I just wanted to check if OpenWRT accepts Bitcoin or other crypto
https://www.spi-inc.org/projects/openwrt/
It sounds like I need to enable insecure stuff? I don't wish to take that risk
Again...this post provides little information.
I assume it means: "When I browse to the SPI website on Firefox, I'm told that the site doesn't support TLS 1.2; and I don't want to change by browser settings."
Do you want us to troubleshoot your Firefox browser???
No. I wish to report a bug. For me as a non-expert this looks like a bug
https://bugzilla.mozilla.org/enter_bug.cgi
???
Hummmmm....(From a previous thread, I leaned not to ask "really?" or "is this serious?").
(I honestly think they'll tell you to hit the "Enable TLS 1.0 and 1.1" button, like it says.)
Not a Mozilla issue, to the web server operator of www.spi-inc.org
https://www.ssllabs.com/ssltest/analyze.html?d=www.spi-inc.org
This server supports weak Diffie-Hellman (DH) key exchange parameters. Grade capped to B. MORE INFO »
The server supports only older protocols, but not the current best TLS 1.2 or TLS 1.3. Grade capped to C. MORE INFO »
This server does not support Forward Secrecy with the reference browsers. Grade capped to B. MORE INFO »
This server does not support Authenticated encryption (AEAD) cipher suites. Grade capped to B. MORE INFO »
This server supports TLS 1.0. Grade capped to B. MORE INFO »
1 Like
So you want every owner of web servers on planet Earth to enable TLS 1.2 for you...because you deem it a bug...due to your position as a "non-expert"???
Is this making sense to anyone else...?
1 Like
Let's wait what others comment, maybe I am wrong.
But for you I recommend more sleep and offline times. It doesn't matter which time I am online, a few minutes later you are also online.
1 Like
Paranoia. Just check my activity. I was gone about 24 hours. As far as I know, there's no means to see a logged in user.
You'll also see, I responded jokingly to a commercial discussion with the donation link you now present...how odd you now make this false claim that I proceeded you!!!
BTW...just like your false assertion, your error isn't that hard to prove either:
SPI does not take Bitcoin or other cryptocurrency. All of the methods to pay a donation are processed through third parties, which should have secure sites.

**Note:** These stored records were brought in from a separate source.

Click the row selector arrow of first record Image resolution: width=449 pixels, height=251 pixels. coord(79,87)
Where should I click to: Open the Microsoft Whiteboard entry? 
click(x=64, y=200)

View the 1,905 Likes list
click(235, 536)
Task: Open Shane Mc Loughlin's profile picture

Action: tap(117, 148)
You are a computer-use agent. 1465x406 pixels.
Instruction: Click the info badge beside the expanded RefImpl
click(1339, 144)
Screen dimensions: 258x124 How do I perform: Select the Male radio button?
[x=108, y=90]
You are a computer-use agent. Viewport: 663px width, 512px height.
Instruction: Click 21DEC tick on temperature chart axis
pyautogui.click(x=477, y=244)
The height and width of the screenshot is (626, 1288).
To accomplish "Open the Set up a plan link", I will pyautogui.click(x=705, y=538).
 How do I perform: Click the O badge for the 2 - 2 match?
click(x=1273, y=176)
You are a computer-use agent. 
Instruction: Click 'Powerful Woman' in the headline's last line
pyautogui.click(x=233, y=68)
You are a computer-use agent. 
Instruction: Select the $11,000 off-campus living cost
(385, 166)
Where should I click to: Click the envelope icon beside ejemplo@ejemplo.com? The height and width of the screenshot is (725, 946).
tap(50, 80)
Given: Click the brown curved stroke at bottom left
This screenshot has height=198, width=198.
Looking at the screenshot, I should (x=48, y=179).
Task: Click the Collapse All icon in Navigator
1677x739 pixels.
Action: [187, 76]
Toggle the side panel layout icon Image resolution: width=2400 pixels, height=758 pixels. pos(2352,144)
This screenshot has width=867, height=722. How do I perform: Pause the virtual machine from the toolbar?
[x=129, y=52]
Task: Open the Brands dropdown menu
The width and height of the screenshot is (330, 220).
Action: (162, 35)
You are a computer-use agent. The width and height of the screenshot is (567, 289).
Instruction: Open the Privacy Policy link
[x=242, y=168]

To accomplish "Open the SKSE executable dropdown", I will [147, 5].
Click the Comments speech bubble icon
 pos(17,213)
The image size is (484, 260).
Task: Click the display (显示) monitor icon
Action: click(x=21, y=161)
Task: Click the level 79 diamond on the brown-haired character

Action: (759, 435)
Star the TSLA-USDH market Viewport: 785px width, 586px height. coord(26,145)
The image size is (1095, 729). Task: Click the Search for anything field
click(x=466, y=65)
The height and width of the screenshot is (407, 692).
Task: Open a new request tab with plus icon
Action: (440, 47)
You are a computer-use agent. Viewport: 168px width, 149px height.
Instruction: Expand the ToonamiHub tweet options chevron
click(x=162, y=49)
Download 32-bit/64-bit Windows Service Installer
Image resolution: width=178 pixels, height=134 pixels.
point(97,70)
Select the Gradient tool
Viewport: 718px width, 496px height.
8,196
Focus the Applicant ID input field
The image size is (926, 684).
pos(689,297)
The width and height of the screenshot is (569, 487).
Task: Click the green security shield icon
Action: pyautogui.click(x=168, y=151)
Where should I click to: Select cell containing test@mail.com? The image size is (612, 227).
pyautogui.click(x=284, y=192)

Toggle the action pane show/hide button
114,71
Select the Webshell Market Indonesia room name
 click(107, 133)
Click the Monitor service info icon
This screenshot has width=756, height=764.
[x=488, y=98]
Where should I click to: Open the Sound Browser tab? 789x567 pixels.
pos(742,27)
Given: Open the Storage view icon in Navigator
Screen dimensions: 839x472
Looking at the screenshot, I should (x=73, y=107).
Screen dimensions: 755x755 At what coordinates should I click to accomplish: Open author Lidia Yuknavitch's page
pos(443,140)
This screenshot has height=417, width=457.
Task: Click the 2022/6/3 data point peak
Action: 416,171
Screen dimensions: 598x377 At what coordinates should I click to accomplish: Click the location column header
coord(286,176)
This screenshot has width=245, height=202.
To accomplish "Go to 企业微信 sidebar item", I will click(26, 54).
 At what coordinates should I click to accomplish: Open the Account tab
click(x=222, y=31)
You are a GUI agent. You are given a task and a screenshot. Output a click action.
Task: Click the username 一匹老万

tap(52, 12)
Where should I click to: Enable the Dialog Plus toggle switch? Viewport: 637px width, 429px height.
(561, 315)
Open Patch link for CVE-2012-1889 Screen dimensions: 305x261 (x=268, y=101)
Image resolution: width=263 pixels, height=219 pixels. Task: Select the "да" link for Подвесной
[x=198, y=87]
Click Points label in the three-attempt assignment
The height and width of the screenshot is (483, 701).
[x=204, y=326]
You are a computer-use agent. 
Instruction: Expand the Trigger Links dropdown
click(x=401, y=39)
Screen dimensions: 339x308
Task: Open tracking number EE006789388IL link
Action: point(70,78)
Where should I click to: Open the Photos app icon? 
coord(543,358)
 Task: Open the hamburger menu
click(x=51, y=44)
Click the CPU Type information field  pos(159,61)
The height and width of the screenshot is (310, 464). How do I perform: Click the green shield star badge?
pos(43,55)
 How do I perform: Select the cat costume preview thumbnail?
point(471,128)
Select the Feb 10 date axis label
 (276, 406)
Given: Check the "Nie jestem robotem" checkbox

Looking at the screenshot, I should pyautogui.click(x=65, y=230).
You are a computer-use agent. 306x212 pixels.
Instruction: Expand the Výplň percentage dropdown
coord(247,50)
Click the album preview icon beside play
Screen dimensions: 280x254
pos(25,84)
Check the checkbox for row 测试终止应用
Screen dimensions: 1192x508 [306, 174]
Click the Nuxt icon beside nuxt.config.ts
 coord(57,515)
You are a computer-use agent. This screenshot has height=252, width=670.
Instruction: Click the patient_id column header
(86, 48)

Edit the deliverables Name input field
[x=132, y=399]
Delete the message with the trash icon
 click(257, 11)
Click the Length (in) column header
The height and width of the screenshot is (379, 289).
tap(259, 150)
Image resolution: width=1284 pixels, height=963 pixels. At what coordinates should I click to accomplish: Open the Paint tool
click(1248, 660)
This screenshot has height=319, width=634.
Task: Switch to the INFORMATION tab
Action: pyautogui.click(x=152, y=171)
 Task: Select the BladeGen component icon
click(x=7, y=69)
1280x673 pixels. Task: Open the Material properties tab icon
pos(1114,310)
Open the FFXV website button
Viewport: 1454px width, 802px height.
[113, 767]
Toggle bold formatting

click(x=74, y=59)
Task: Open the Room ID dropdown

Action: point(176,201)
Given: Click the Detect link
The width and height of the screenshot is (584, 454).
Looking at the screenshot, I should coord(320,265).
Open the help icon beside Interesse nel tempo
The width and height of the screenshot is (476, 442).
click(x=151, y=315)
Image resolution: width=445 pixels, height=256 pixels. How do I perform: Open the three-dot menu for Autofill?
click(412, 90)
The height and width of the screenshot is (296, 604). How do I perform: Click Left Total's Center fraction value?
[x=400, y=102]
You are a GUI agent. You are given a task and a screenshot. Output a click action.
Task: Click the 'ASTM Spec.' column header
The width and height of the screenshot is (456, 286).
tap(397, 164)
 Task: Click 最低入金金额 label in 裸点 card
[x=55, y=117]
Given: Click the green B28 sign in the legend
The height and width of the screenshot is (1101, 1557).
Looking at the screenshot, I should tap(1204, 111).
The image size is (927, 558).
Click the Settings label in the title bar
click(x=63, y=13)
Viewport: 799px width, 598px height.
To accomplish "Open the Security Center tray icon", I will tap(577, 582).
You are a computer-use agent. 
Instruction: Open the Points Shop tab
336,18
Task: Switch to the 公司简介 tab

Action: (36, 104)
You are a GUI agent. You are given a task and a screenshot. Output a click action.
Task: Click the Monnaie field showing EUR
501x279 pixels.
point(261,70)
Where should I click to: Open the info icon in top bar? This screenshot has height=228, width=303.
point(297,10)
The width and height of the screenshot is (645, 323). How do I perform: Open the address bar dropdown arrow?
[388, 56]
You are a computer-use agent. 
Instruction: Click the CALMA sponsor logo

https://www.spi-inc.org/donations/
- Credit cards via Click&Pledge
- PayPal
- Amazon Smile
- Mailed checks (to NYC USA)
2 Likes
I really don't want to add noise to this discussion, but ... yeah, this is actually not a point of contention. TLS 1.0 (it's 21 years old!) and 1.1 are considered "weak" and being deprecated all over the board. All the major browsers announced deprecating it a long time ago, Firefox is now displaying a warning/interstitial and Chrome will be following with the next release (84). It really is an oversight that should be corrected by the server administrator.
6 Likes
Which has what to do with OpenWrt?
The issue is with the https://spi-inc.org not updating their Certificate suite on their server..
@Naftali, you can email SPI and let them know they aren't secure, although the may not need TLS-secured connections if they don't do any transactions - Donation links are external (as the site works fine without https)
For website related questions, please contact webmaster@spi-inc.org
2 Likes
spi-inc.com is using an obsolete protocol and should have switched to using TLS 1.2 plus better cipher and key exchange, etc. (Note TLS 1.3 is coming online soon as more servers get access to the appropriate libraries).
There is also problems with their security headers configuration but then that gets into consulting area for me.
1 Like
"although the may not need TLS-secured connections if they don't do any transactions" If they do that they may find in a couple of years time that very few people will be able to view their web site as the trend is for browsers to only support https in future.
1 Like
Oh, no doubt. Even Google assigns a lower rank to sites who are not TLS. However, they are using HTTPS, just with a depreciated suite. They may either not be aware (which is why i provided the information for it to be reported if it bothered @Naftali enough to do so), or they are doing it for compatibility issues, although it's getting harder and harder to justify things like that for compat with those who only used IE.
Still.. Not an issue with OpenWrt, which was the point considering the subject of this thread and the OP...
1 Like
This topic was automatically closed 10 days after the last reply. New replies are no longer allowed.